You should want to get comfortable with both. I find frontside 50's a lot easier though.


----------



## Jameus (Jan 20, 2010)

I'm not an expert at rails by ANY means but I think to start out you'd want to be on the RIGHT side of the rail. So the rail is on your heel side. This way you will be able to keep looking down the rail as you're sliding it, unless you're doing a 50/50 then you just want to approach as straight as possible! 

I was working on boxes this weekend. These were all just a bit wider than the board and I was only trying to 50/50 them. Straight approaches were the key lol. I did some nice looking ones and I also bruised my ass and my upper thigh a little but I'll keep working at it


----------



## Technine Icon (Jan 15, 2009)

It all depends on personal preference, but in most cases, since your regular, its a lot easier to approach the rail from the left because you can see the rail the whole time.


----------



## rgrwilco (Oct 15, 2007)

a few people i skate with think back 50's are easier than front 50's, same with boardslides.

its personal. do what you want fuck everyone else.


----------



## ETM (Aug 11, 2009)

rgrwilco said:


> a few people i skate with think back 50's are easier than front 50's, same with boardslides.
> 
> its personal. do what you want fuck everyone else.


Thats right, backside is generally harder than frontside but it really does come down to what you are comfortable with, backside always looks cooler than frontside too so I say keep on going as you are.
The only downside with backside is when you fall you generally fall harder.


----------



## Guest (Feb 19, 2010)

im trying to find the best way to do a boardslide. people tell me jumping from the left is much harder than from the right.


----------



## Guest (Feb 19, 2010)

well if your doing a frontside bs and you jump from the left you are going to have to jump higher to keep the tail from clipping. if you come from the right all you have to do is get the nose onto the rail and your tail will follow. so yes coming from the right is generally easier.


----------



## Guest (Feb 19, 2010)

thats what i kinda wanted to hear. is it a bad habit to keep doing it the way i am? i mean i sometimes land halfway down the rail just from having to go so fast and pop up so much


----------



## seant46 (Dec 8, 2009)

Snowolf said:


> For a 50/50 (riding straight down the rain tip to tail) you want to be lined up with the rail from above. If you mount from either side, you momentum will most likely carry you off the side of it.

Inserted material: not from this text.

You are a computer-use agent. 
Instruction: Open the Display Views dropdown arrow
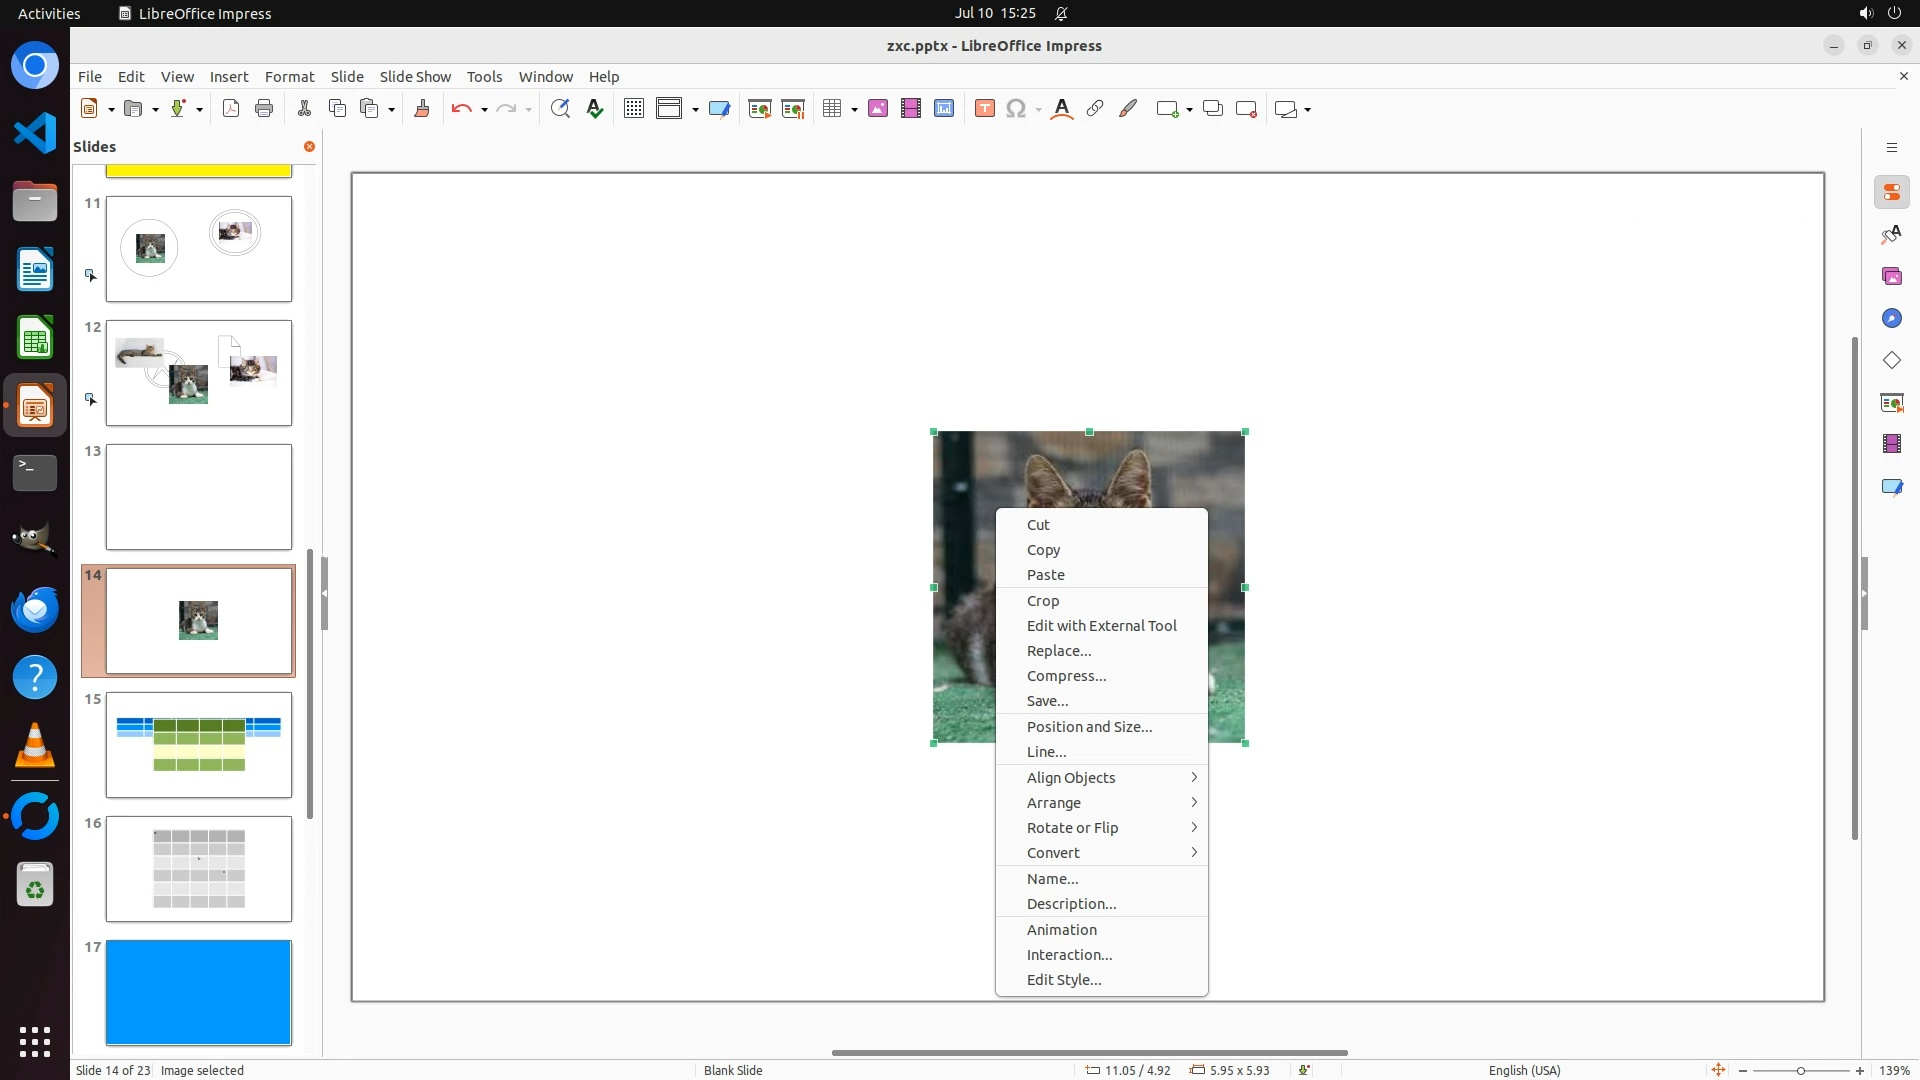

Usually i agree with your points, but coming straight onto a rail for a 50 is not legitimate and unless your a beginner in the park i also find it easier to do the whole rail coming from the side. Especially since he is talking about a hand rail. I have never scene anyone hit a handrail from straight on really:dunno:

I like when they set up the rails where you cant even go on them straight on. Keeps the beginners off 

http://www.youtube.com/watch?v=XRjX4eULopI


----------